Should trustees take a leaf out of the aviation industry’s book to help avoid schemes joining the PPF? Stephanie Hawthorne takes a look at the power of learning from your mistakes.

“It is viewing mistakes as learning opportunities that will help us to improve.”

Stefan Lundbergh, Cardano

With high street failures such as BHS and Woolworths fresh in the memory and concerns over brexit continuing to linger, protecting members’ pensions is trustees’ overarching concern. The stage then is set for a new approach to help trustees protect their members’ interests and, perhaps, prevent further schemes falling into the Pension Protection Fund. So is it time to apply black box thinking to defined benefit (DB) schemes?

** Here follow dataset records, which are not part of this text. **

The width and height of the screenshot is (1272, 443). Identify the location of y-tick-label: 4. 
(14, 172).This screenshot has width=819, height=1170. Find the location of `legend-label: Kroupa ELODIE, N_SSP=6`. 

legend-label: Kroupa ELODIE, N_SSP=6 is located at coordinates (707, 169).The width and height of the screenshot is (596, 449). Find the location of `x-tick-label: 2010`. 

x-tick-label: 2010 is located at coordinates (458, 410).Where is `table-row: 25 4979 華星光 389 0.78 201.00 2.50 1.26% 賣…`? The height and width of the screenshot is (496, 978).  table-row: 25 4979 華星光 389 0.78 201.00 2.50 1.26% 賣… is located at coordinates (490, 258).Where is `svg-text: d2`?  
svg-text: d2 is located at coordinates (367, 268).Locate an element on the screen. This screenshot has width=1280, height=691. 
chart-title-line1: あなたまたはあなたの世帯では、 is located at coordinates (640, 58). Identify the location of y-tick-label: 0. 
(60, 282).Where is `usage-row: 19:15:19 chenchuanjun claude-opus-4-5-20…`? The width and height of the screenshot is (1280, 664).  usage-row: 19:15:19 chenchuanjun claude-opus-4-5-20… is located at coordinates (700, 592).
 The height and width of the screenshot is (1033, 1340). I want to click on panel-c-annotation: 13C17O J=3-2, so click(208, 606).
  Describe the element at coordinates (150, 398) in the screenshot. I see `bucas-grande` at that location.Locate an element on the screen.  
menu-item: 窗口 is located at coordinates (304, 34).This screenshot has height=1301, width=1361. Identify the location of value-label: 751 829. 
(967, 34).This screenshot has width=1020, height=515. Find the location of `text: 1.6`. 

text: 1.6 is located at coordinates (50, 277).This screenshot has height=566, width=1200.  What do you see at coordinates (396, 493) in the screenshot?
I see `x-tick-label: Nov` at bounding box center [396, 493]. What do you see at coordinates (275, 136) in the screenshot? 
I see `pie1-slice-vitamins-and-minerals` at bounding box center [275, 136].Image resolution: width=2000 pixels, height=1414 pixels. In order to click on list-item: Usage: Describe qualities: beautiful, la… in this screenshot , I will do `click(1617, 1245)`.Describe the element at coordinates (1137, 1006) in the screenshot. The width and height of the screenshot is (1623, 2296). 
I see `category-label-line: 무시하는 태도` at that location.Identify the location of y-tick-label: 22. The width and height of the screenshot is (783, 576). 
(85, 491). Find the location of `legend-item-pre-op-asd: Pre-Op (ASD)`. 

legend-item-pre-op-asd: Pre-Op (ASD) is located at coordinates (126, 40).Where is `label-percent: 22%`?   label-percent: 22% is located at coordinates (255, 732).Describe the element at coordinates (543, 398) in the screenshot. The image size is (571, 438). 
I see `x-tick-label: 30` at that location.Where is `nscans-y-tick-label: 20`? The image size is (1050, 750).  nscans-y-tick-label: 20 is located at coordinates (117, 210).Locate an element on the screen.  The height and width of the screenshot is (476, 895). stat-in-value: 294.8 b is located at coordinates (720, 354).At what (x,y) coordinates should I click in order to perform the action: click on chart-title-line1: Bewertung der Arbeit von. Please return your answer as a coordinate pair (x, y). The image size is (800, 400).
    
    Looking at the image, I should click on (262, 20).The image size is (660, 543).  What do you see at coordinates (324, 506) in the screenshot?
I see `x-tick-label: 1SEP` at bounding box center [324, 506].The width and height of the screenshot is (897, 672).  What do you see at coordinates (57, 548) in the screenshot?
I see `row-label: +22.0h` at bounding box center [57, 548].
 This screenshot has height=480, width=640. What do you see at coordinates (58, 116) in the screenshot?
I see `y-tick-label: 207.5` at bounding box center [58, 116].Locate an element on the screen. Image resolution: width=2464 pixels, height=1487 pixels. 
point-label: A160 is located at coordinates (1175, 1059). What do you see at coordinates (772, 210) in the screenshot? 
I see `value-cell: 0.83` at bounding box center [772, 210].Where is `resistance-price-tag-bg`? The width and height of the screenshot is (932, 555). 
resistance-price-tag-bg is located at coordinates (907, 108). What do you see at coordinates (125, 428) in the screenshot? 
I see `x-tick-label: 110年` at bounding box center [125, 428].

Black box thinking originated in the aviation industry, where data from flight recorders is used to identify and understand the causes of major accidents and near misses. This information is then used to drive constant improvement in the safety of the industry. In 2017, through the consistent application of this approach, there was not a single passenger jet crash among the major airlines anywhere in the world.

A new report from the Pensions Institute, part of Cass Business School, has extended this framework, which was developed by author and broadcaster Matthew Syed, to manage the issues faced by the trustees and regulators of the UK’s 6,000 DB schemes.

Black box thinking suggests that when making decisions, mistakes commonly occur because trustees focus on what they know and fail to focus on areas where they have little expertise or understanding.

Mistakes appear when investment and funding decisions are separated and trustees fail to challenge the sponsor’s recovery plan or dividend policy. Other common mistakes include a short-termist attitude, especially by sponsor-appointed trustees, in respect of investment performance and hedging strategies and the failure to recognise biases in others, such as the career concerns of finance directors who need to show that the company is doing well on their watch, or of advisers who temper their advice to clients to avoid losing the contract.

The report suggests that schemes do not systematically measure mistakes. Even in schemes with clearer goals, the timescale is often so flexible that the problem can be repeatedly kicked down the road.

There is no industry-wide approach for trustees and boards to learn from their mistakes, with many boards not having a culture of seeking out, revealing and understanding mistakes – consistent with a closed loop mindset.

Professor David Blake, director of the Pensions Institute and one of the report’s authors, said: “If we can emulate the open loop ‘black box thinking’ approach that the airline industry uses to such great effect, we might actually be able to address many of the issues facing DB pension schemes in the UK.”